# Cangrejo Robot



## morbidfdc (Mar 26, 2010)

hola todos, soy estudiante de ing. electrónica, estoy en primer semestre, y tengo que presentar en unas semanas un cangrejo robot, que sea lo mas parecido posible a una real, pero no se como hacerlo, agradecería si alguien me puede ayudar o me puede dar ideas. gracias.


----------



## edix/09 (Mar 26, 2010)

hay un hexadop por el foro a algo asi... todo depende de tus conocimientos... yo no te puedo ayudar mucho conta que queres hacer...

Saludos


----------



## Stark (Mar 26, 2010)

Hola q tal espero ayudar.
Un camgrejo robot lo mas parecido a uno real interesante.
Mira para esto existen varias opciones dices ser de primer semestre sin embargo no se q conocimientos tienes o q otras especificaciones te han dado para este proyecto pero vamos poniendo algunas.
Podrias usar un microcontrolador y una serie de microservos y realizar con algo de lamina de acrilico o lamina de pvc un hexapodo pequeño coomo ya lo nombro edix/09 algo como esto: http://www.youtube.com/watch?v=s1dXU152tFU
En cambio si no conoces del tema de microcontroladores o servos se puede hacer algo con dos motores comunes de dc y un control simple para la direcccion cada motor tendria reduccion por engranajes y un grupo de patas de acrilico conectadas para hacer un mecanismo parecido a esto: http://www.youtube.com/watch?v=IFVSuUIt8KY
Digo parecido por q claro seria a una escala menor y mas sencillo ya q el q te muestro tiene varios puntos en los q se mueven las patas algo mas sencillo se puede hacer hay mucho juguetes con diseño similar q puedes usar o para copiar el diseño espero esto te sirva de algo suerte en lo q haces si se puede.

--- REGISTROS EXTRAÍDOS ---
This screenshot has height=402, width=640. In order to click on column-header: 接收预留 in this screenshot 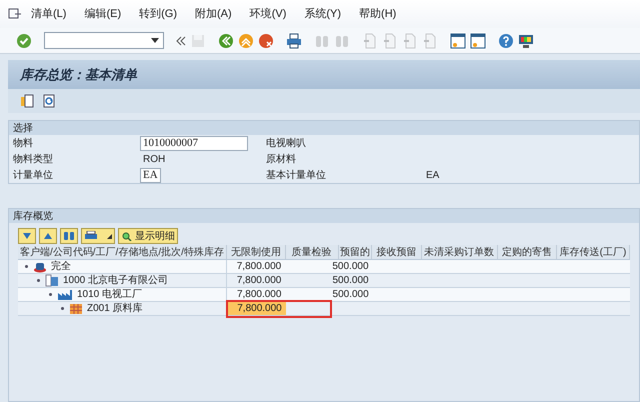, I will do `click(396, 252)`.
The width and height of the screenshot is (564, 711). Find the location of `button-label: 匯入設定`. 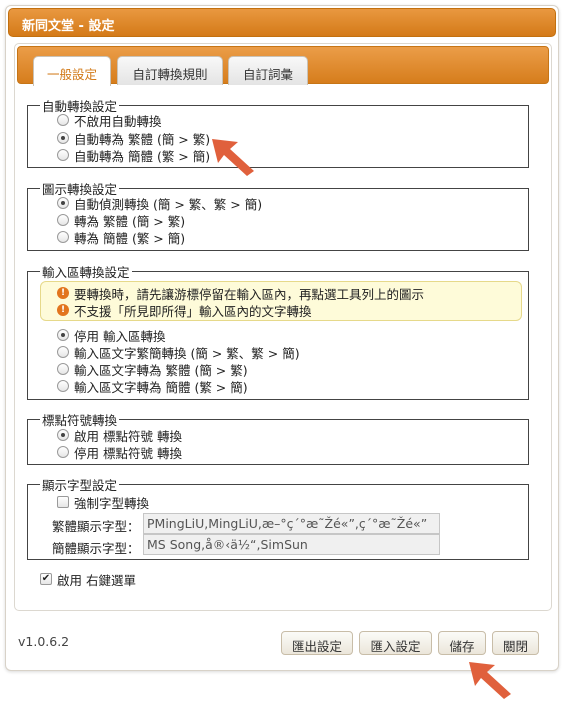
---
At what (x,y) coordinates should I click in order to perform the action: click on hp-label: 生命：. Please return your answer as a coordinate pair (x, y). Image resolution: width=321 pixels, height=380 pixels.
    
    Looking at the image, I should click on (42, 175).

--- CONJUNTO DE TAREAS ---
1 - Pasa al inglés esta oración del fragmento sobre el cangrejo robot: «Hola q tal espero ayudar.»
2 - Enumera los nombres de usuario de todos los que publican en el fragmento sobre el cangrejo robot.
Los ítems no tienen relación alguna con el fragmento.

--- SOLUCIONES POR TAREA ---
1 - Hi, how's it going, I hope to help.

2 - morbidfdc, edix/09, Stark